As God’s eternal purpose, announced in Genesis 3:15, came to historical accomplishment in the covenant of grace, it precisely addressed the need of God’s people. Because of Adam’s sin, all mankind bore a double burden. First, they stood under the curse of the covenant of works. Because of Adam’s transgression, all mankind justly deserved death. But this burden, as grim as it was, was not their only burden. As the covenant of works had shown, for man to live eternally in God’s presence, he had to have a positive, righteous obedience. He had to keep the law of God. Both the curse and the terms of the covenant of works stood between fallen mankind and life in God’s presence. As the Mediator of God’s people in the covenant of grace, God the Son would satisfy both of those demands. In His own death, the Son would suffer the curse of the covenant of works in His people’s place (Gal. 3:13). And in His perfect keeping of God’s law, He would fulfill the terms of the covenant of works in their stead (Rom. 5:18; 2 Cor. 5:21). Through the working of this eternal covenant of grace, the triune God would redeem His people and bring them to Himself.
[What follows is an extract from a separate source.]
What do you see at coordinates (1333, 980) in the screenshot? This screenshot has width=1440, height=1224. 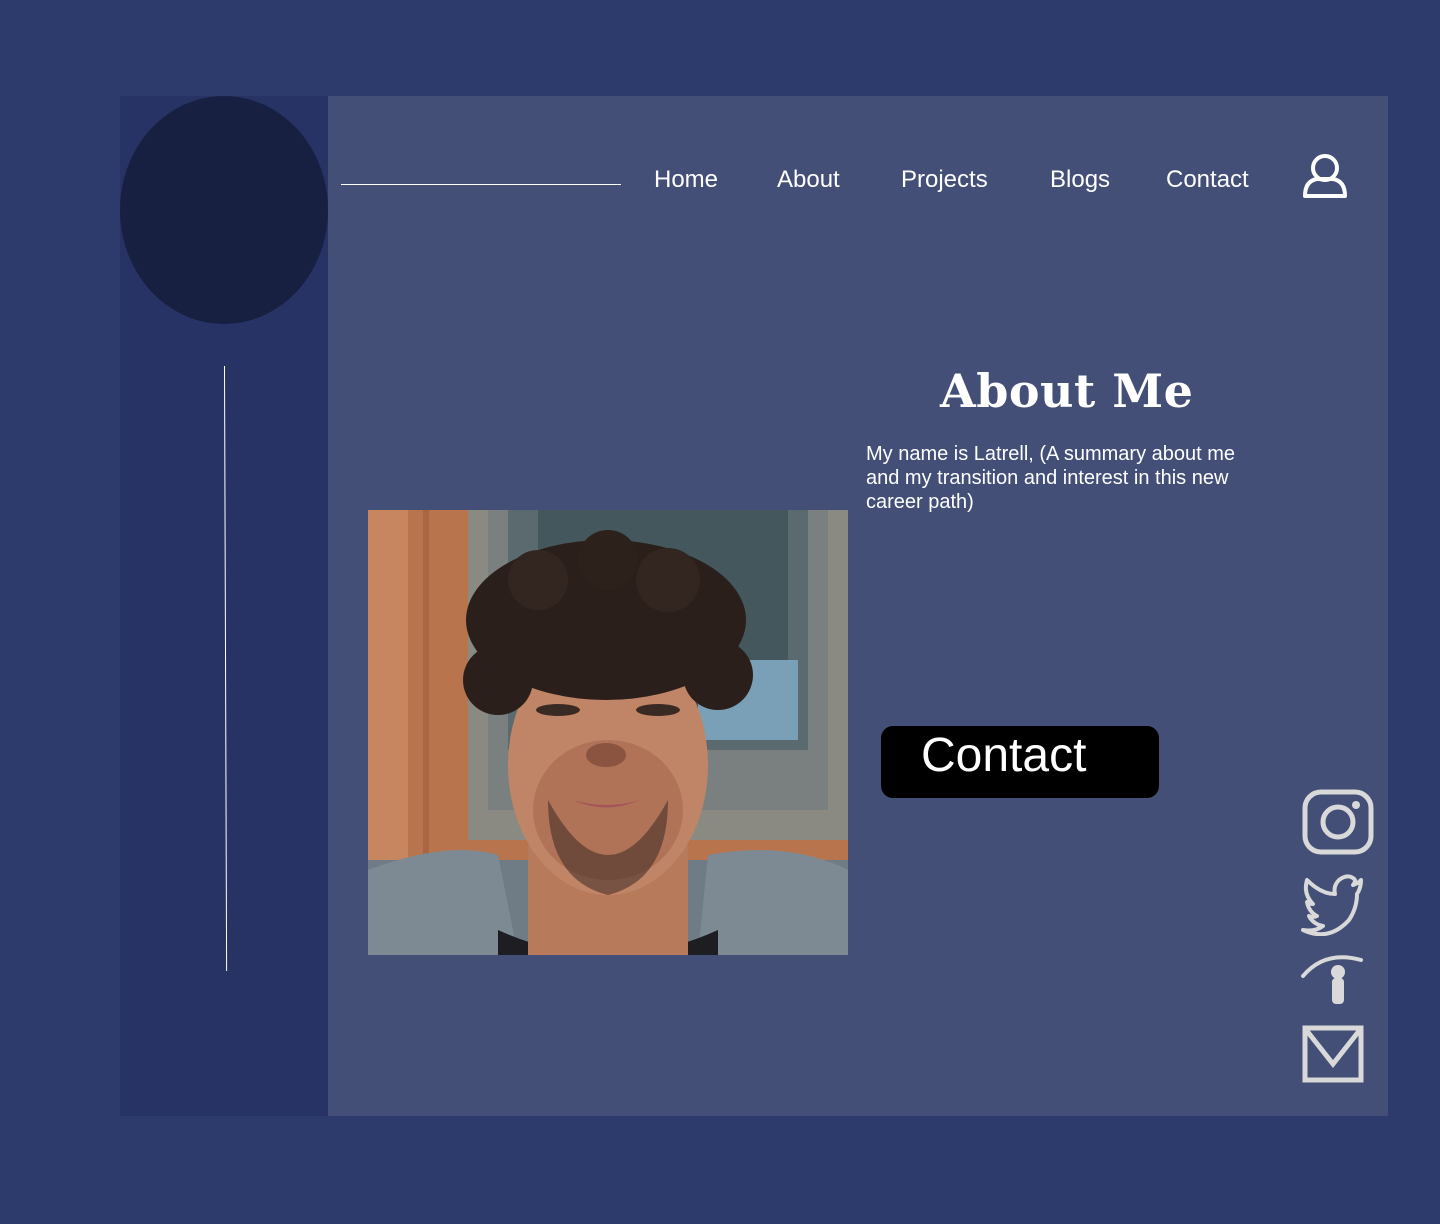 I see `indeed-icon` at bounding box center [1333, 980]. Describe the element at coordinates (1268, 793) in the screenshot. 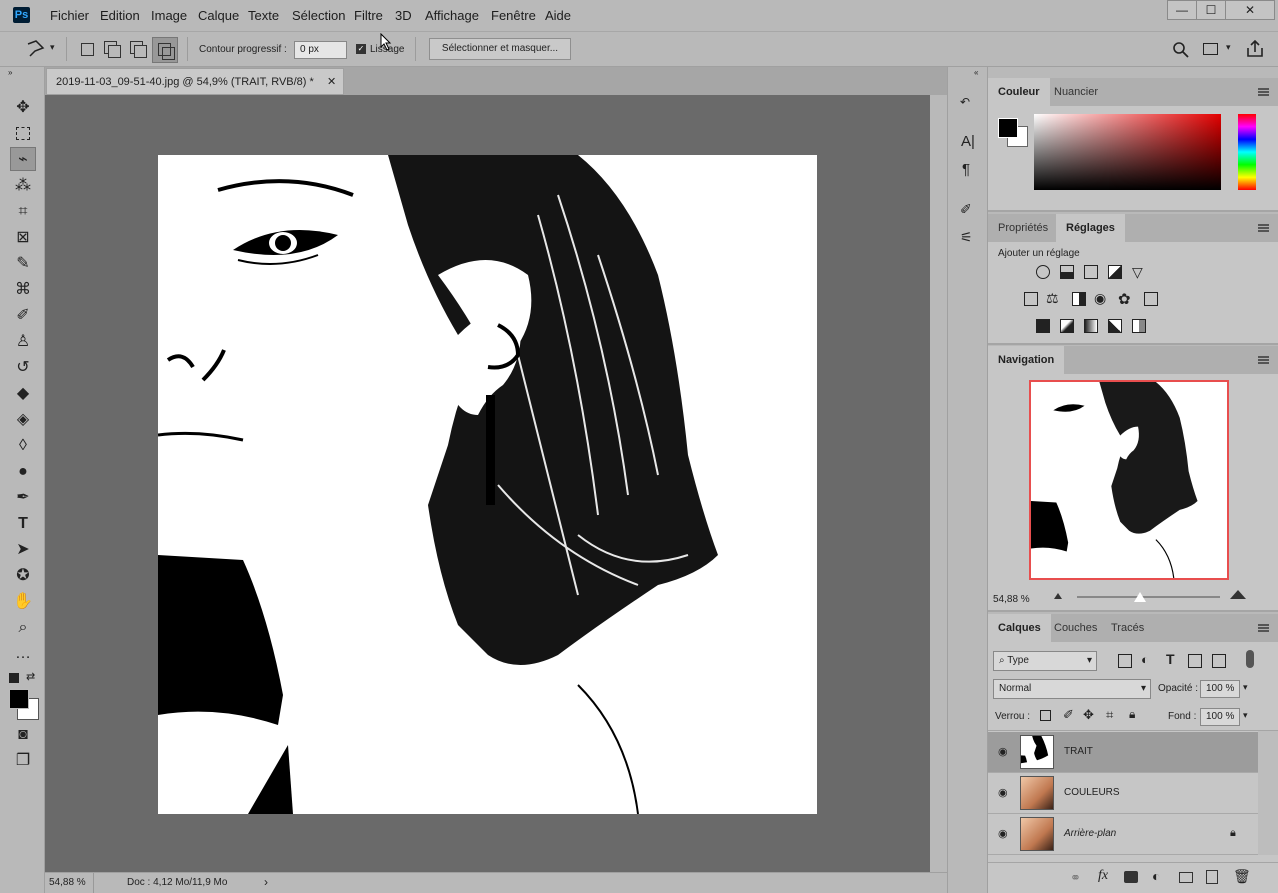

The Covenant of Grace Unfolds
As God brought this eternal covenant to fulfillment in time, He did so through a succession of covenants, often referred to as historical administrations of the covenant of grace. In these historical administrations, as God was moving His redemptive purposes forward, He also was progressively revealing more about how He was redeeming His people and about how He would have them to live as a people who were His, holy as He is holy (Ezek. 37:24–28; Gal. 3:15–22; Lev. 19:2; 1 Peter 1:15–16). After first announcing His eternal covenant of grace in Genesis 3:15, God entered into such historical administrations of that covenant with Noah (Gen. 6–9), with Abraham (Gen. 12; 15; 17), with Israel at Mount Sinai (Ex. 19–24), and with David (2 Sam. 7:1–17) before realizing, in Christ, the new covenant that He previously had foretold through the prophets (Jer. 31:31–34; Matt. 26:26–28; Luke 22:20).
Initially, after God’s promise in Genesis 3:15, it appeared to the human eye that the gradual unfolding of God’s covenantal purpose would fail before it even began. Beginning with jealousy and murder among Adam and Eve’s children (Gen. 4:1–8), humanity spiraled into ever-deepening sin until their wickedness had produced a world that heralded man’s obscene evil rather than God’s covenantal glory (Gen. 6:5–7).